Vejamos: amar é uma sensação não considerada universalmente, verdadeira. É chamado de amor, querer bem ao semelhante, animais, objetos, etc.
Amar: É o sentimento Originário que toda Energia Carrega.
Amar: É símile ao anterior, com a dessemelhança de reter em si, distinção incomum na ORIGEM.
Amor, quando relacionado ao que sinto, significa que minha consciência caminha em conjunto À ENERGIA, podendo eu, receber Impulsos do CENTRO energético, com maior facilidade.

Aos leitores pode parecer um tanto complicado, mas, para quem conhece as Verdades, seria o mesmo que a um graduado, voltar ao curso primário.

Já em casa da irmã, titio -que presenciara a despedida- lhe comenta não haver entendido o porquê da separação. Eu não havia mencionado os absurdos passados, preferindo não desmascarar a quem continuava Amando, mesmo porque, não sou de falar desnecessariamente.

Ao retornar da viagem, Querido me recebe em esfuziante alegria. Minha filha segredou-me que durante aquela pequena ausência, ele mostrava-se duvidoso da minha volta.

Meus sentimentos por Darcilio permaneceram por mais de dois anos.
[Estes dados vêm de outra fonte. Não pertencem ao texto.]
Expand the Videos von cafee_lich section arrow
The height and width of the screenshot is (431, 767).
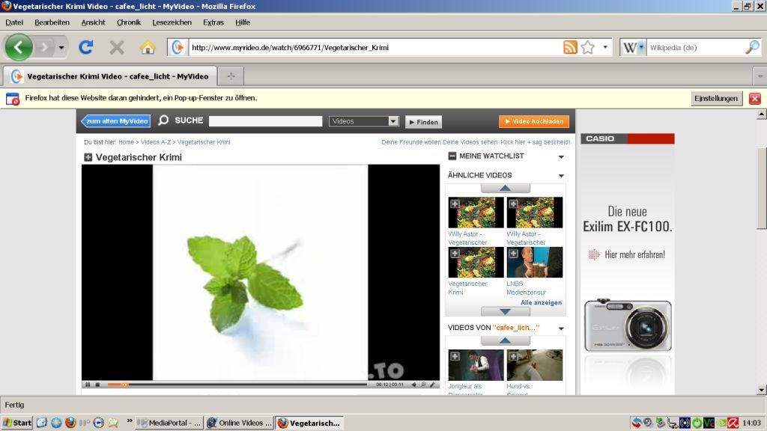(561, 328)
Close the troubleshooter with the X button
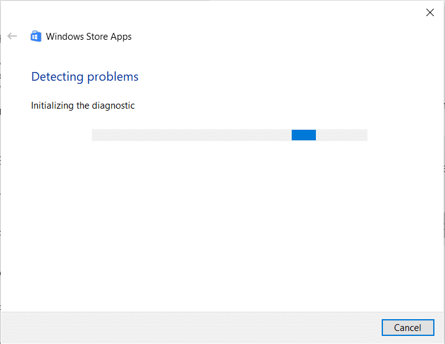445x344 pixels. 429,12
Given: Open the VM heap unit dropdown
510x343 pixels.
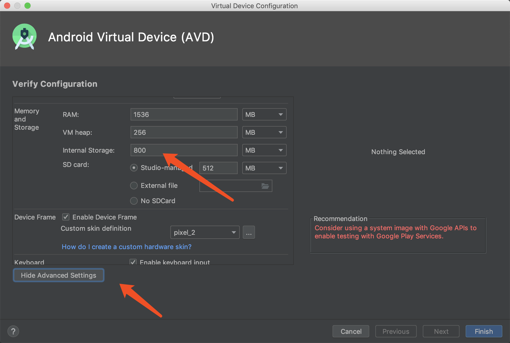Looking at the screenshot, I should coord(264,132).
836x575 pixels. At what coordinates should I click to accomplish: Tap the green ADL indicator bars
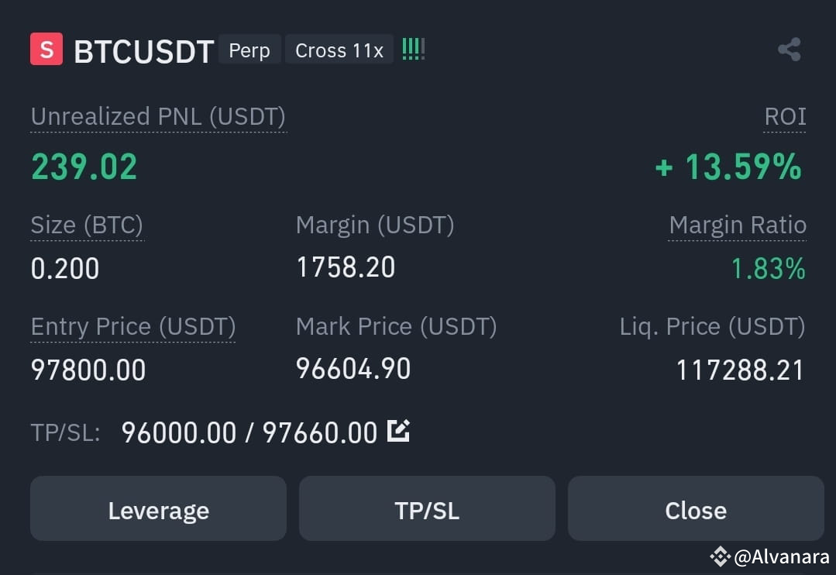coord(413,49)
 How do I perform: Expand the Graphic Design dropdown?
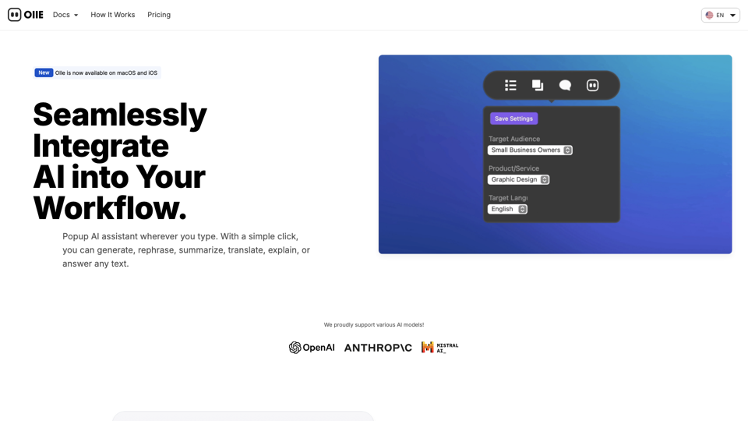(518, 179)
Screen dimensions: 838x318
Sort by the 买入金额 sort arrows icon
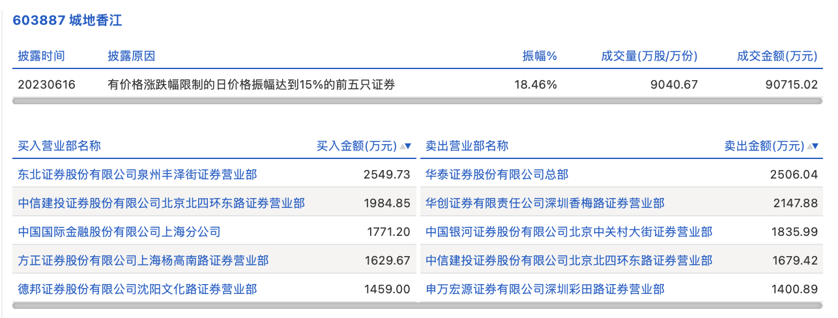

Entrementes, Querido aguardava paciente, afirmando que eu nunca fora realmente Amada, assegurando que esperaria que eu estivesse pronta para receber o que ele sentia por mim. Com o tempo, passei a Amá-lo.

Nossas vidas se encaminharam. Querido começou a trabalhar e mais adiante inauguramos um comércio que prosperou. Eu me dividia entre ser mãe, empresária e outros afazeres.


Observação:
Talvez no resumir da narrativa eu inverta ao acaso, alguma data ou detalhe descrito no livro publicado. O que jamais inverterei -ainda que cale acontecimentos- será a verdade dos atos e fatos.
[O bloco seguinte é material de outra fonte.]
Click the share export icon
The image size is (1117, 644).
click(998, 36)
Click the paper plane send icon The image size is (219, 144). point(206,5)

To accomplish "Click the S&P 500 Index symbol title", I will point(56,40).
Meu Amor fortalecia-se, enquanto que minha filha noivou e casou. Tempos depois, rumou com seu marido para outro Estado distante.
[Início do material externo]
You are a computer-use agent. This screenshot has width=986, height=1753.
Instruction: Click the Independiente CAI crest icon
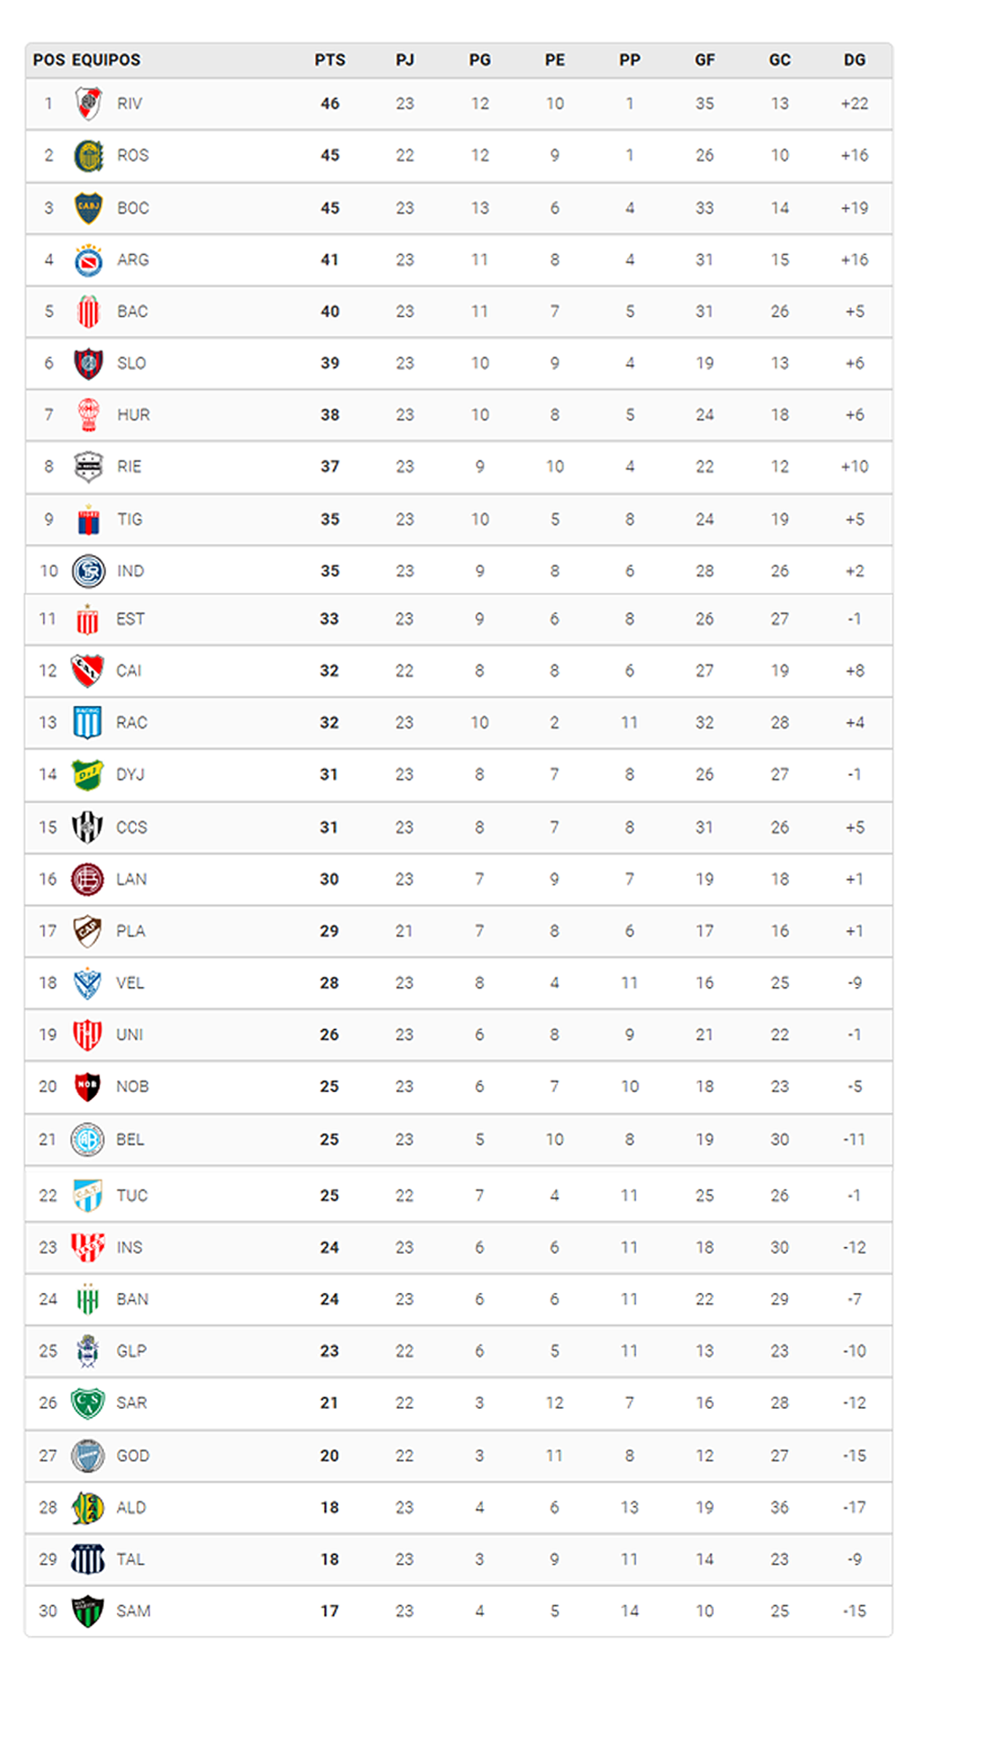point(88,671)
Os meses passam ordenando a vinda dos anos. Estamos envolvidos em nossas vidas, quando somos informados de que Roberto era um sensitivo e seria preparado para desenvolver sua capacidade mediúnica. Durante um tempo em que estivemos entrelaçados a incontáveis peripécias e único rito, a concentração, chegam os:

Altos Conhecimentos Universais!
Data memorável: 27 de Maio de 1981.

Como princípio, ninguém poderá imaginar o que significou para mim, o desvelar da Grande Farsa.

O baque foi tremendo! Provocou-me o derramar de lágrimas, soluços entrecortados, angústias, tremores e taquicardia. Por momentos, pensei que desfaleceria. Não me deixei cair, mas pedi que não continuassem, pois eu não suportaria. A Individualidade aproximou-se e tocou alguns pontos dos meus braços, enquanto eu continuava em pranto convulsivo. Em segundos voltei à calma e ouvi a seguinte frase, que na época, não entendi:

“A Verdade exige: Razão para conhecê-la e forças para sustentá-la.”
“A senhora possui ambas.”

“Mas, por que eu? Por favor... parem!” E debruçava-me sobre a mesa, em lágrimas copiosas.

“A senhora deve prestar atenção às nossas palavras.” “Ouça cuidadosamente as gravações, e ao devido tempo entenderá a grandiosidade de um Todo que deve saber e iremos detalhar.”